ソフトウェア特許解説vol.1―特許権と著作権の違い― / マルパチ 

今回はGPL(=General Public License)バージョン3にて新たに追加された条項であるGPLv3第11条(特許)について解説していきたい…と思ったんですがその前に「ソフトウェア特許」について基本的な解説をしたいと思います。

なぜ、GPLは著作権に関するライセンスなのに、特許権に関する条項が必要になるのでしょう。
その理由を知るためには著作権と特許権の違いについて軽く触れなければなりません。

Wikipediaの定義によると著作権とは「著作権(ちょさくけん)とは、言語、音楽、絵画、建築、図形、映画、写真、コンピュータプログラムなどの表現形式によって自らの思想・感情を創作的に表現した者に認められる、それらの創作物の利用を支配することを目的とする権利をいう」のだそうです。
一方の特許権についてWikipediaの定義は「有用な発明を公開した発明者または特許出願人に対し、その発明を公開したことの代償として、一定期間、その発明を独占的に使用しうる権利」なのだそうです。
これらの定義からわかる著作権と特許権の最大の違いは、その保護の対象です。つまり著作権の保護対象が「表現」であることに対し、特許権の保護対象は「発明」なのです。

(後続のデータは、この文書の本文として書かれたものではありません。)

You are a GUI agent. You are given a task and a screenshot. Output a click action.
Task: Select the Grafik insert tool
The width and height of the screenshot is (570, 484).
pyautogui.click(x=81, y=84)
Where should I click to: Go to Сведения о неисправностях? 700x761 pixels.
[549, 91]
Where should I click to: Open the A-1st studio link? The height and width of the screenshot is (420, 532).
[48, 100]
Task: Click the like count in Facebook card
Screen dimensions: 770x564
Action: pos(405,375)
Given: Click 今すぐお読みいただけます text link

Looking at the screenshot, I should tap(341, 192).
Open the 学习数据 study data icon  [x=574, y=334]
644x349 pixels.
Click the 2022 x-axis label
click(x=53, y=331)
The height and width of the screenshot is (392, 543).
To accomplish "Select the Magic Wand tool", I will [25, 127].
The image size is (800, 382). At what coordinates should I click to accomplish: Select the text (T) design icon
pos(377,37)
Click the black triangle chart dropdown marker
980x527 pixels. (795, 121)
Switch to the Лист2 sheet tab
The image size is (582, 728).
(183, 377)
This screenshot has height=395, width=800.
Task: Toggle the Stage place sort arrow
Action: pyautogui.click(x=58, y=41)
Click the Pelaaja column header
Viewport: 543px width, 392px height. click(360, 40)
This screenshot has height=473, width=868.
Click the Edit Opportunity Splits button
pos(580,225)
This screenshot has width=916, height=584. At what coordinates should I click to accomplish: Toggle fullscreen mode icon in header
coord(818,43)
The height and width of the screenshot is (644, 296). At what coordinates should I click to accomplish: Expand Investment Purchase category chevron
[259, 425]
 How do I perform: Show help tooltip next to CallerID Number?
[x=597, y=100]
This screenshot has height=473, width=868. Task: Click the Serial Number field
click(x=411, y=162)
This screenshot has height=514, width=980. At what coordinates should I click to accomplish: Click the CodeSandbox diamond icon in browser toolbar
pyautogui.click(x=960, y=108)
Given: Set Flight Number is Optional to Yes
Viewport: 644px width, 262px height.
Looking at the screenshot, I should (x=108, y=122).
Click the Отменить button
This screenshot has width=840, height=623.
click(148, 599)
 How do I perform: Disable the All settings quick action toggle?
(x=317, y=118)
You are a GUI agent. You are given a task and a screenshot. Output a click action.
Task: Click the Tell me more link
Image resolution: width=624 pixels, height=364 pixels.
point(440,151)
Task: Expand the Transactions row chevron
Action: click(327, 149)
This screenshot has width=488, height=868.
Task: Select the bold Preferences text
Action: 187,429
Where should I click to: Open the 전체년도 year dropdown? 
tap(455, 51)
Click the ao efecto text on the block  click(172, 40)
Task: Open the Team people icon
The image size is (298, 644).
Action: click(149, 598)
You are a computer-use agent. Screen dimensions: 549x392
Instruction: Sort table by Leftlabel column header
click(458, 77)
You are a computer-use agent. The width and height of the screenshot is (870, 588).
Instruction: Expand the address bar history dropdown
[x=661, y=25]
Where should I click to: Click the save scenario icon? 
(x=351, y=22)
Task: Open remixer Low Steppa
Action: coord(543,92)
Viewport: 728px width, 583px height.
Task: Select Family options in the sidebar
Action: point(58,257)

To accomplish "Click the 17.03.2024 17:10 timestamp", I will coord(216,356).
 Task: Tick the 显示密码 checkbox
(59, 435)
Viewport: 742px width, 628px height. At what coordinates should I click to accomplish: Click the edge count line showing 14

何が「表現」で何が「発明」なのかは小難しい法解釈の問題になってしまうのですが、わかりやすくするためざっくりと一例を挙げます。
ソフトウェアにおける表現とは、ソースコードやひとまとまりのプログラムであると言える程度にまとまったモジュールなどです。
ソフトウェアにおける発明とは、ハードウェアを制御するためのプログラムであったり、斬新なビジネスモデルを可能にするためのアルゴリズムであったりします。
(上記の発明・表現の分類は日本法におけるものです。合衆国法やEU法では分類が異なります。念のため。)

つまり特許権と著作権は一見全く同じものを対象としているように見えて、実は全く別のものを対象にしているのです。この違いをしっかり意識しておかないと知らない間に他人の知的財産を侵害していたということもあり得ます。
例えばソフトウェアにライセンスが付与されていたから権利関係は大丈夫と思い込んで使用していたら、実はライセンスが著作権に関する許諾しかしておらず、後日になって特許権者から警告書が届いてしまったりします。

このような事故は誰にでも起こりえます。というのも自分のソフトウェアが既存の特許権に抵触するかどうかというのは調査・判断が難しいからです。
著作権の判断は簡単です。著作権の保護対象は「表現」です。ということは自分のコーディングが他人のコーディングの真似でなければ大丈夫ということです。ちゃんと自分で創作したプログラムなら著作権的にはセーフです。
しかし特許権は「発明」を保護対象としているため、アイディアが被っていればアウトです。他人の特許権を全く知らなくてもアウトです。著作権とは違って真似したつもりが無くてもアウトになり得ます。とはいえ膨大な特許権データベースの中から自分のアイディアとよく似た特許を探し出す作業は困難なのです。
ソフトウェアの作成者は、自分のソフトウェアが他人の特許権を侵害していると気づかず、自分の著作権についてのみライセンスで使用許諾をして配布してしまうかも知れません。

大企業に所属しているSE・PGならば特許権の調査・判断は知的財産部・法務部が代わりにやってくれます。しかし知的財産部のない中小企業や個人営業のプログラマーはどうでしょう。特許権の調査ができますか?
特許権調査の参考になるリンクを貼って今回の記事を締めくくりたいと思います。特許庁の特許電子図書館です。それでは!!